As Karl Marx famously wrote in his 1852 essay, The Eighteenth Brumaire of Louis Napoleon Bonaparte: "Hegel
remarks somewhere that all great world-historic facts and personages appear, so
to speak, twice. ... He forgot to add: the first time as tragedy, the second time
as farce." (And it would be a farce instead of tragedy were it not for the lives lost, injuries inflicted, and societies disrupted!)
Marx's famous line is an irresistible analogy, nonetheless. In this instance, the first time was The Pentagon Papers, the second time is what The Washington Post in a recent expose entitled "The Afghanistan Papers: A Secret History of the War." (The above photo shows the front page of The NY Times on Sunday, June 13, 1971, the opening salvo in the release of The Pentagon Papers.)
Now I only know what I have read in The Washington Post and heard about on the news. But it really does sound a lot like a repeat performance of The Pentagon Papers - a collection of government documents, "Lessons Learned," intended to examine the history of the now 18 years-long US war in Afghanistan, including interviews with many who were directly involved, an internal government study that seems to confirm that the entire effort has been fundamentally and fatally flawed. If the accounts about these documents are accurate as presented, then like The Pentagon Papers from another failed war of the last century, they illustrate sadly how few lessons really have been learned.
I have always been wary of the isolationist wings of our two political parties - both the isolationist tendencies in the Democratic party that helped Obama's rise as an "anti-war" alternative to Clinton in 2008 and the isolationist tendencies in the Republican party that Trump played to in 2016. Still, the most effective argument against a continuing and substantial American involvement in its role as the major power in the world has long been the failures of a certain sort of American international adventurism and the failure of so much of the political class honestly to acknowledge and reckon with the consequences of these military and moral disasters.

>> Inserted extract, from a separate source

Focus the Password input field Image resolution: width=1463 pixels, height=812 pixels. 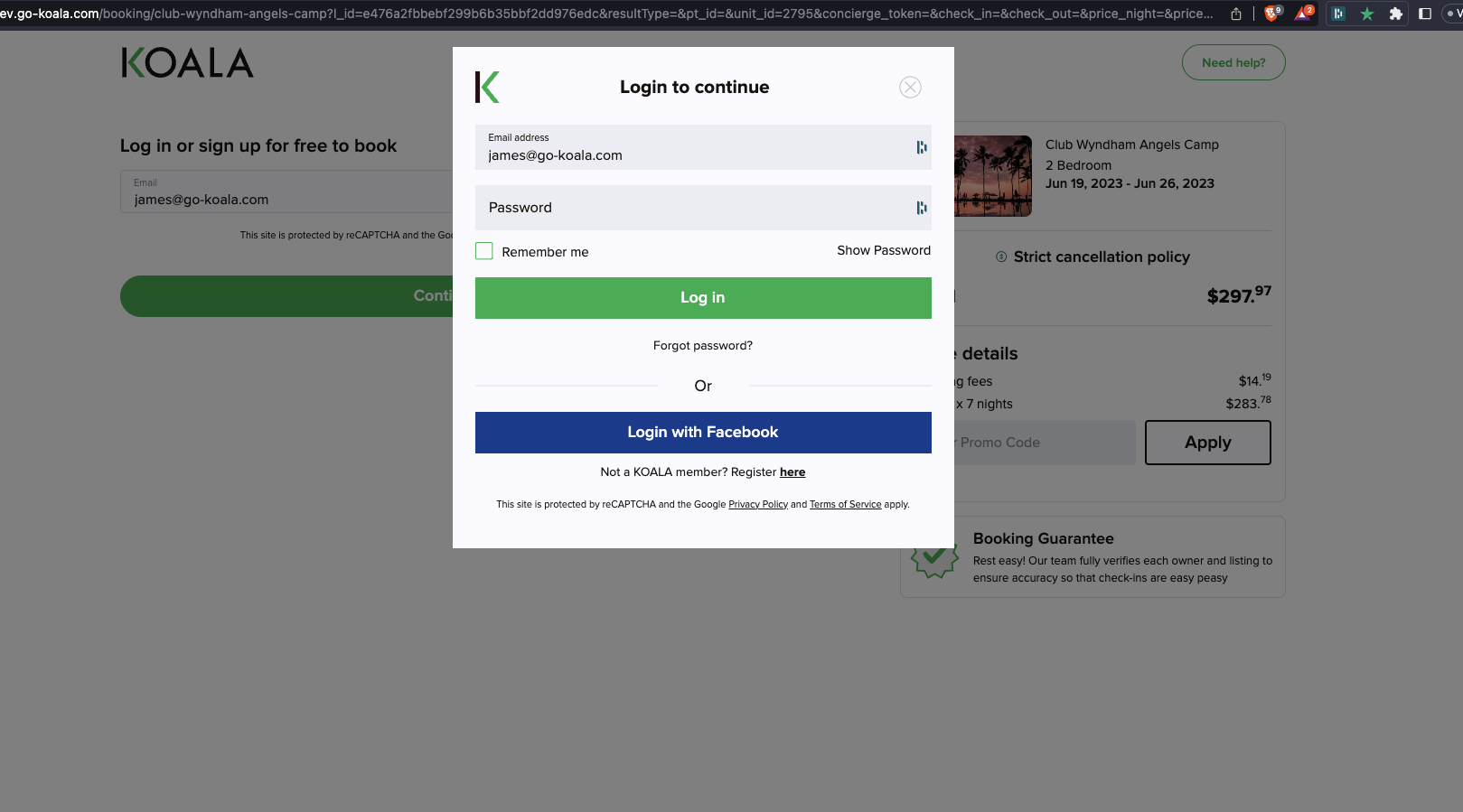[x=703, y=208]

Admittedly the American war in Afghanistan had a clear, coherently articulated, and eminently justifiable purpose when it was launched in the wake of the September 11, 2001 attacks by Al Quaeda (then apparently based in Afghanistan with the acquiescence of Afghanistan's fanatical and tyrannical Taliban government). But the sense one gets from accounts of the contents of these documents is that all that changed as the war dragged on - seemingly without end and without any clear strategy to lead to an end. “We
were devoid of a fundamental understanding of Afghanistan — we didn’t know what
we were doing," one army general is quoted as saying, in what may be the most widely quoted line in the early coverage of these documents.

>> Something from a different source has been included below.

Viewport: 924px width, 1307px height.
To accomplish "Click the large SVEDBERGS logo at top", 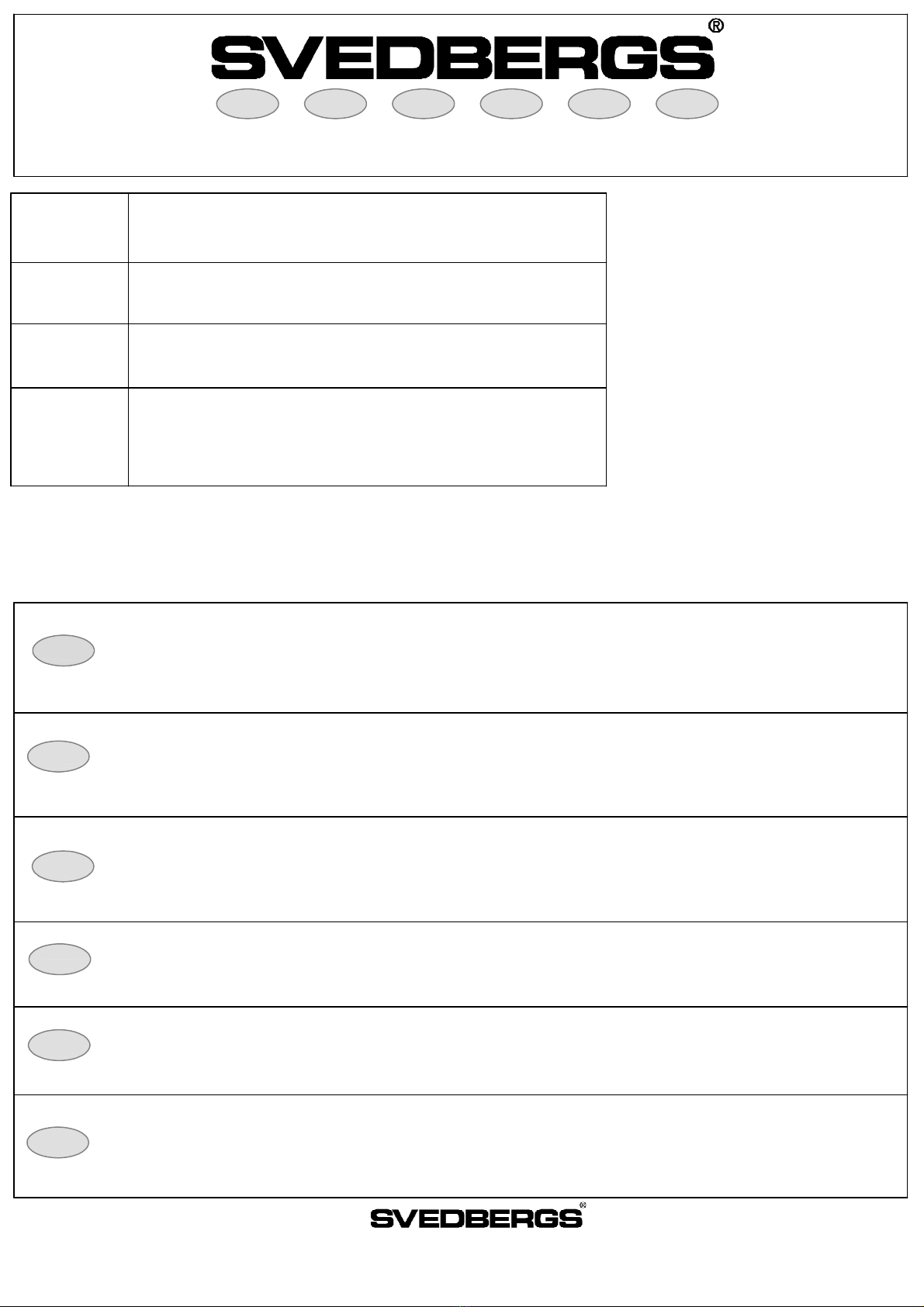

In the wake of such a study, obviously, there needs to be a properly nuanced, non-ideological, non-partisan investigation and accounting (all overshadowed at the moment, of course, by more partisan preoccupations on both sides). But the greater damage has already been done - a long war with an unconscionable number of military and civilian casualties, with tragically little to show for it, and another deadly blow inflicted on trust in government and the culture of truth which needs to underlie that trust.